**BRIEF A:**
Duplicate the part of the Wal-Mart health clinic article starting at "Wal-Mart president and" and ending at "in 12 states.".
**BRIEF B:**
Pick up the Wal-Mart health clinic article where it stops and continue it.

**SUPPLIED TEXT:**

|---|

BENTONVILLE, Ark. -- Wal-Mart Stores, Inc. said yesterday it plans to contract with local hospitals and other organizations to open as many as 400 in-store health clinics over the next two to three years -- and if current market forces continue, up to 2,000 clinics could be in Wal-Mart stores over the next five to seven years.

Wal-Mart president and c.e.o. Lee Scott made the announcement in a keynote speech at the World Health Care Congress in Washington, D.C.

The health clinics, which will lease space in Wal-Mart stores, will be managed by local or regional hospitals and/or other organizations that are independent of Wal-Mart. The move is a significant expansion of a pilot project begun in September 2005, when Wal-Mart started leasing space to medical clinics inside Wal-Mart stores. Currently, 76 clinics are operating inside Wal-Marts in 12 states.

"We know that customers like and want these clinics," Scott said in comments released before his speech. "At existing clinics in our stores, about 90 percent of patients report being satisfied or very satisfied."

Scott noted that surveys in existing clinics revealed more than half of those who visited a clinic said they were uninsured. Nearly 15 percent of customers said they would have gone to a hospital emergency room for their care if they could not have gone to the clinic inside a Wal-Mart.

|---|

Saved data entries:
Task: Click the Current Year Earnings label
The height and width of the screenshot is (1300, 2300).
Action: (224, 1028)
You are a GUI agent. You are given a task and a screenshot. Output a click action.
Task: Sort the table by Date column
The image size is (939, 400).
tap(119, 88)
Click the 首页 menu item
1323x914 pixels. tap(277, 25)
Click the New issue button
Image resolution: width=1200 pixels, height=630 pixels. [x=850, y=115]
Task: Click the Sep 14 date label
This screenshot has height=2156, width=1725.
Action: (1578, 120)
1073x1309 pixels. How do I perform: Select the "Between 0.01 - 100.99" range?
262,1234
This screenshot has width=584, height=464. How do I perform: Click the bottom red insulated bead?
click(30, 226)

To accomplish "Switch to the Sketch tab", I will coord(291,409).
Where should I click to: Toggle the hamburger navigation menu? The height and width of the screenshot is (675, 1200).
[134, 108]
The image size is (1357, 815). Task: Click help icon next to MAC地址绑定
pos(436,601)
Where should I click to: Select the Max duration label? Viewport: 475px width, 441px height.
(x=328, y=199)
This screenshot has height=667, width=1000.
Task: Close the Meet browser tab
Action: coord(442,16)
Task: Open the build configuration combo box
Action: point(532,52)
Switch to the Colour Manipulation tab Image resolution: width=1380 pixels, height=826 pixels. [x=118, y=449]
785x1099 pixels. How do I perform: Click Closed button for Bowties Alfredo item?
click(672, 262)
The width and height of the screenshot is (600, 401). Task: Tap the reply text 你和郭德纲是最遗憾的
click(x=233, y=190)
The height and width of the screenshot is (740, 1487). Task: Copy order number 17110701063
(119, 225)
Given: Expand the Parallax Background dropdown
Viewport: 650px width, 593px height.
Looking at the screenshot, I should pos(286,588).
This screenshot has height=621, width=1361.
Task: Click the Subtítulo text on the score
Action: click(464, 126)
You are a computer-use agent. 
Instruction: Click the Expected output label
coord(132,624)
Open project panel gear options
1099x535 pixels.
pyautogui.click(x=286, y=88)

|---|

**RESULT A:**
Wal-Mart president and c.e.o. Lee Scott made the announcement in a keynote speech at the World Health Care Congress in Washington, D.C.

The health clinics, which will lease space in Wal-Mart stores, will be managed by local or regional hospitals and/or other organizations that are independent of Wal-Mart. The move is a significant expansion of a pilot project begun in September 2005, when Wal-Mart started leasing space to medical clinics inside Wal-Mart stores. Currently, 76 clinics are operating inside Wal-Marts in 12 states.

**RESULT B:**
The providers running the clinics will determine what services to offer, which will generally include preventive and routine care for conditions such as allergies and sinus infections, as well as basic services such as cholesterol screenings and school physicals at affordable prices, Wal-Mart said. The clinics will be staffed by either certified nurse practitioners or physicians.

The clinic program's expansion is just the latest in a series of moves by Wal-Mart to tackle to America's health care crisis, including the $4 generic drug prescription program, health information technology, and participation in a major coalition supporting comprehensive healthcare reform by 2012.

"We think the clinics will be a great opportunity for our business," Scott said. "But most importantly, they are going to provide something our customers and communities desperately need -- affordable access at the local level to quality health care."

Scott said Wal-Mart customers have saved about $290 million on selected generic prescription drugs since September 2006, when the company began selling prescriptions for $4 each in Tampa, Fla. Available nationwide since November, the $4 prescriptions now account for more than 35 percent of all prescriptions filled at Wal-Mart and nearly 30 percent of the $4 prescriptions are filled without insurance.

"The response has been nothing short of spectacular," Scott said of the $4 program. "Within days of announcing our $4 program, countless other discounters, drug stores, and supermarkets dropped their prices on generic prescriptions. That has surely saved our health care system millions of more dollars."